Lucia Davis-Raiford currently serves as President & CEO of the Carrie Meek Foundation. Prior to working at the Foundation, Lucia was the Director of Miami-Dade County’s Community Action and Human Services Department. She was also Founding Director of the Domestic Violence Unit at New York City’s Police Department. Her past board positions include The Carrie Meek Foundation and the Women’s Fund of Miami Dade.

A South Florida native, Santra Denis is the Executive Director of the Miami Workers Center, a member-led organization organizing towards dignity, power, and self-determination with domestic workers, tenants, and families in Miami, FL.

Trained as a Public Health Professional, Ms. Denis graduated from the University of Florida with a Bachelor of Health Science and a Master of Public Health in Policy and Management from Florida International University. She has had the opportunity to work for the Catalyst Miami, Shands Healthcare, Care Resource, and Bay Pines VA Healthcare System,

Ms. Denis has developed her own leadership as an anti-classist and anti-racist community organizer and is committed to centering the leadership of Black and Immigrant working-class people. Ms. Denis has been very active in her community, founding Avanse Ansanm, an organization that engages, connects, and builds power among Haitian-American Millennials. She served as the Senior Vice-President for the Urban League of Broward County Young Professionals Network where she spearheaded the 1st Annual State of Young Black Broward Forum on health, criminal justice, and economics.

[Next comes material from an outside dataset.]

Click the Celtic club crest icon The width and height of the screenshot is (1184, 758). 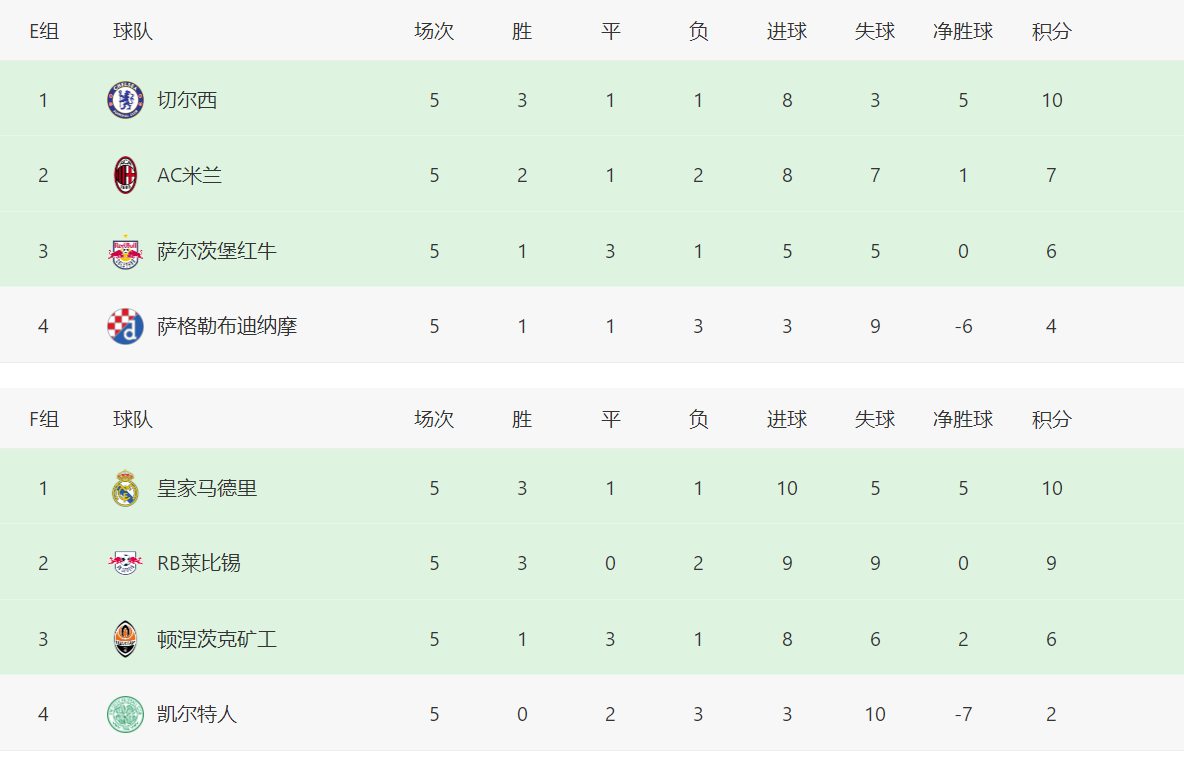click(125, 714)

She is a New Leaders Council Fellow, the premier leadership and professional development, training, mentoring, networking, and career and political advancement program for young professionals. Ms. Denis is a Sant La Fellow, a Haitian American Leadership program for young adults in Miami Dade County. She serves as a member of the Community Advisory Board at Florida International University Research Center in Minority Institutions. She also serves as a board member for Miami Dade County’s Office of New Americans and the Black Mothers Care Plan (BMCP) Advisory Board.

Ms. Denis has been recognized for her commitment to social justice in South Florida by the Broward County Commission on the Status of Women as a Valiant Woman of the Vote; Ruth’s List Broward as a “Breaking the Glass Ceiling” Award Recipient; the Haitian-American Chamber of Commerce of Florida as part of the Inaugural Class of Leaders for the esteemed award of “20 Under 40 Young Professionals” as well as “40 under 40” Leaders of Today, among others.

Ms. Denis is a lover of all people and her life’s mission is to dismantle systems of oppression for the liberation of all people.